━━━ Raw data ━━━
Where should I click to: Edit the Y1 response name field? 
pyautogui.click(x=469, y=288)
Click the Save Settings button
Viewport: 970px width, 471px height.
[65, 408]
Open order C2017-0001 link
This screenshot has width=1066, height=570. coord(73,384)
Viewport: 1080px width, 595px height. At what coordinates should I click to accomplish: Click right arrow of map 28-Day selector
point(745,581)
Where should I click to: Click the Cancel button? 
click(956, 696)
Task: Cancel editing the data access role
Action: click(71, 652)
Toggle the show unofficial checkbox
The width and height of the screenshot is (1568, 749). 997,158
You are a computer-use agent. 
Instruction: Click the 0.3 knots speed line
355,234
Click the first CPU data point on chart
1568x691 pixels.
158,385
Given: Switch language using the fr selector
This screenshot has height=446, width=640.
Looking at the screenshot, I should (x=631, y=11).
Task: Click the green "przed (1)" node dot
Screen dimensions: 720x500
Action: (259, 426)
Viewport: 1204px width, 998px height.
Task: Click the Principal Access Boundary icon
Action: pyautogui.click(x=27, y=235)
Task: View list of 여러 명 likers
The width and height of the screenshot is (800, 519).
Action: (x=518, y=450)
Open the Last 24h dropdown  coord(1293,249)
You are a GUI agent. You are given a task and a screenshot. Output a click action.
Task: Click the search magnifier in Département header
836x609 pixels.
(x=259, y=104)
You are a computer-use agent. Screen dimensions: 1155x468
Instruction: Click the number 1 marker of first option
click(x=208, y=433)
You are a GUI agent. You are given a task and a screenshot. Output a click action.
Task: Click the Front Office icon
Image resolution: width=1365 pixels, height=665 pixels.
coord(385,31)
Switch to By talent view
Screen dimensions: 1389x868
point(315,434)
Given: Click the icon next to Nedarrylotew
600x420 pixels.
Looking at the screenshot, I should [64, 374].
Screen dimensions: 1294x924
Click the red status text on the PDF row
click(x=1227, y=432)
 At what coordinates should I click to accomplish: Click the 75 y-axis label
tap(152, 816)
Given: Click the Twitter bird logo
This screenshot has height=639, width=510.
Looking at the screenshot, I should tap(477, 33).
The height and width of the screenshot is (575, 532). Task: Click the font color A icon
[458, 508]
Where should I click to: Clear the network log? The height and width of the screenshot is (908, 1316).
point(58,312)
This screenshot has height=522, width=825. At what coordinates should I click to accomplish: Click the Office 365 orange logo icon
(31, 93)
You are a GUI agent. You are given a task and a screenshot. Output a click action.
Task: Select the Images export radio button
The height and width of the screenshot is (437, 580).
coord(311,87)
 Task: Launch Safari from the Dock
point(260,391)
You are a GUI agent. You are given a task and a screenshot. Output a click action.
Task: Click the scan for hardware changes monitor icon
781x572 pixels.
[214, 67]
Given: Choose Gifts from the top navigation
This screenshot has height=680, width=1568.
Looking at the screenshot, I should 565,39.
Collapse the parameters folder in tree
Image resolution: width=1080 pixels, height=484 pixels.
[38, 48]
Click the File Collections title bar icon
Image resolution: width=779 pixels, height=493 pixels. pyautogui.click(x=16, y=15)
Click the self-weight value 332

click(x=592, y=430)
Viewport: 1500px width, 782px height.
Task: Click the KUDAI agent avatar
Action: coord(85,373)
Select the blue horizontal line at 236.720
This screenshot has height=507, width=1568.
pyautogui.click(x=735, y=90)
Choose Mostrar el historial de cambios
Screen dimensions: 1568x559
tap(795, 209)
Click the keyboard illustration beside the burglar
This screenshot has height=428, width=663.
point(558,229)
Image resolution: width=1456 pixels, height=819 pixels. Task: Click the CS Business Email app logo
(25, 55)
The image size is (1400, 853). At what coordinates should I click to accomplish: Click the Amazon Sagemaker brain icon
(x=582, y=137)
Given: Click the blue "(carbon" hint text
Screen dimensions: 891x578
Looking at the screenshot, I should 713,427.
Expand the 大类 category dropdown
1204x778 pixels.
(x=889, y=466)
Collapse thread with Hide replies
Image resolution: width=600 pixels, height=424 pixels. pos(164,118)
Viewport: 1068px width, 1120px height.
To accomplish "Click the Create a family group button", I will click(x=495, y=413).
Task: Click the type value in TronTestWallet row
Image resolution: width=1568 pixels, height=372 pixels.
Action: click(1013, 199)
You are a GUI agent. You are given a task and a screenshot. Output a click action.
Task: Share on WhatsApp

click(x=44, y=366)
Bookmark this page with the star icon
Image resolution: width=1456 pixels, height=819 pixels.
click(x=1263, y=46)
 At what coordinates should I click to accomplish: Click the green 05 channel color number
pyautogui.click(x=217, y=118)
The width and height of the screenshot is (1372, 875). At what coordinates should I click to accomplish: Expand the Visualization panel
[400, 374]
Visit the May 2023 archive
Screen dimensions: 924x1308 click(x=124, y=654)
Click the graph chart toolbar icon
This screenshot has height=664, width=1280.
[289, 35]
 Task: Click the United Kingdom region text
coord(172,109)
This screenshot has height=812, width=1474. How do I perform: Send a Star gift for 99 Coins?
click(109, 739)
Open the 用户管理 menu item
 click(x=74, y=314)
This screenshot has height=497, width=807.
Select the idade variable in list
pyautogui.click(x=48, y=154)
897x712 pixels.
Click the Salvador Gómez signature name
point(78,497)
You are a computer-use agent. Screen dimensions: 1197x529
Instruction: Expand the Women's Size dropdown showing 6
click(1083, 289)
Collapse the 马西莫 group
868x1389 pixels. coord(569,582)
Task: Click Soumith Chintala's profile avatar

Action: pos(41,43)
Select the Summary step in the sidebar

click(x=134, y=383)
━━━
• [Work required]: Write down only the closing run of lines: the one containing "Task: Click the United Kingdom region text" and every line after it to the end of the entries, exactly.

• [Exercise answer]:
 Task: Click the United Kingdom region text
coord(172,109)
This screenshot has height=812, width=1474. How do I perform: Send a Star gift for 99 Coins?
click(109, 739)
Open the 用户管理 menu item
 click(x=74, y=314)
This screenshot has height=497, width=807.
Select the idade variable in list
pyautogui.click(x=48, y=154)
897x712 pixels.
Click the Salvador Gómez signature name
point(78,497)
You are a computer-use agent. Screen dimensions: 1197x529
Instruction: Expand the Women's Size dropdown showing 6
click(1083, 289)
Collapse the 马西莫 group
868x1389 pixels. coord(569,582)
Task: Click Soumith Chintala's profile avatar

Action: pos(41,43)
Select the Summary step in the sidebar

click(x=134, y=383)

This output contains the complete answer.